Am damaligen Ort veranstaltete der Verein „Forum zur Auseinandersetzung mit DDR-Geschichte im Land Brandenburg “ genau 20 Jahre später eine Diskussion mit Kruczek und Kwaschick. Beide sehen die 1988er Versammlung als wichtigen Vorboten für die friedliche Revolution in der DDR. In Potsdam standen systemtragenden Einrichtungen wie der Stasi-Hochschule in Golm, der Pädagogischen Hochschule oder der Akademie für Staat und Recht zahlenmäßig kleine kirchliche Gruppen entgegen, so die katholische „Arche“, die evangelische „Schmiede“ und besonders der Friedenskreises des Kreiskirchenrates.

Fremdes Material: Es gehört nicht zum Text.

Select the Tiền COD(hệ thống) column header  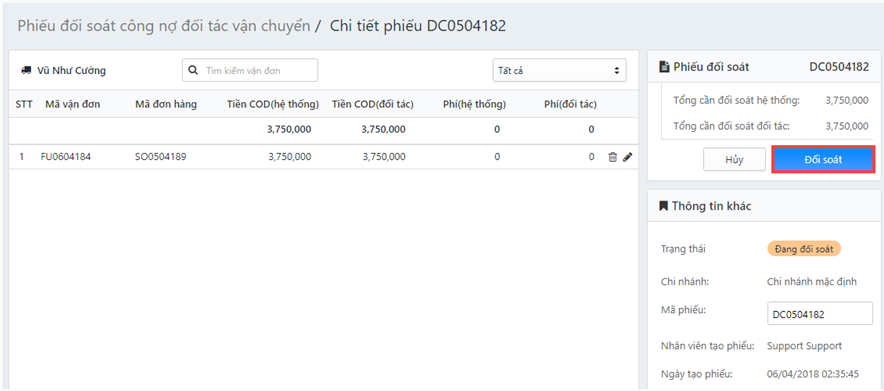click(273, 104)
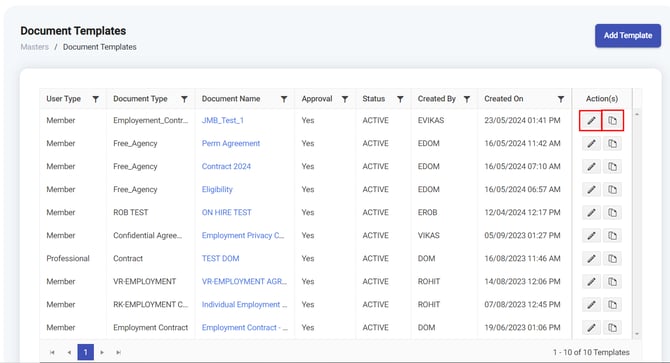Filter the Created On column

click(x=561, y=99)
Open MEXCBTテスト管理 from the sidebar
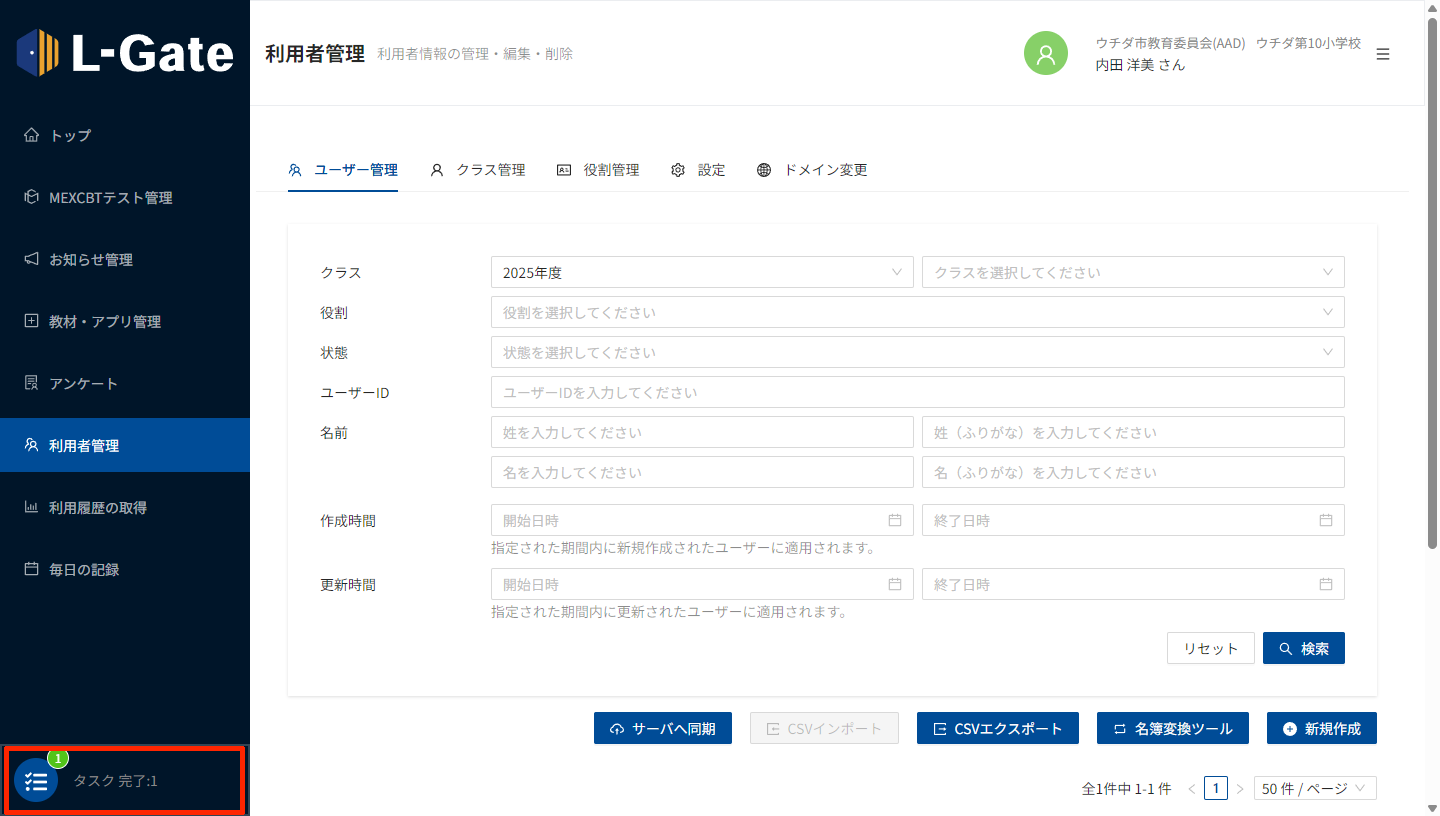This screenshot has height=816, width=1440. [110, 198]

Aus ihnen sei der Funke übergesprungen, der dann 1989 auch in Potsdam zur Massenbewegung führte, erklärte Kruczek. Pfarrer Kwaschik hatte damals für den 4. November die größte Demonstration für demokratischen Wandel organisiert, die jemals in der Stadt stattfand. Auch dass die Revolution friedlich verlief, wurde auf den kirchlichen Ursprung der Bewegung zurückgeführt.
Diese Sicht war einigen der Diskussionsteilnehmer zu eng. So wies Carsten Linke (bei der Stasi als „Krähe“ geführt) auf die von ihm mitbegründeten Gruppe Argus hin, die keinen kirchlichen Hintergrund hatte. Argus hatte sich auch erfolgreich gegen Flächenabrisse in der historischen Innenstadt eingesetzt. Andere Gäste des Abends machten auf die wachsende Unzufriedenheit der DDR-Bürger über die politischen Zwänge und den wirtschaftlichen Niedergang aufmerksam. Zudem habe die Aufdeckung des Wahlbetrugs, in Potsdam wesentlich durch Detlef Kaminski bewirkt, die Protestbewegung anschwellen lassen.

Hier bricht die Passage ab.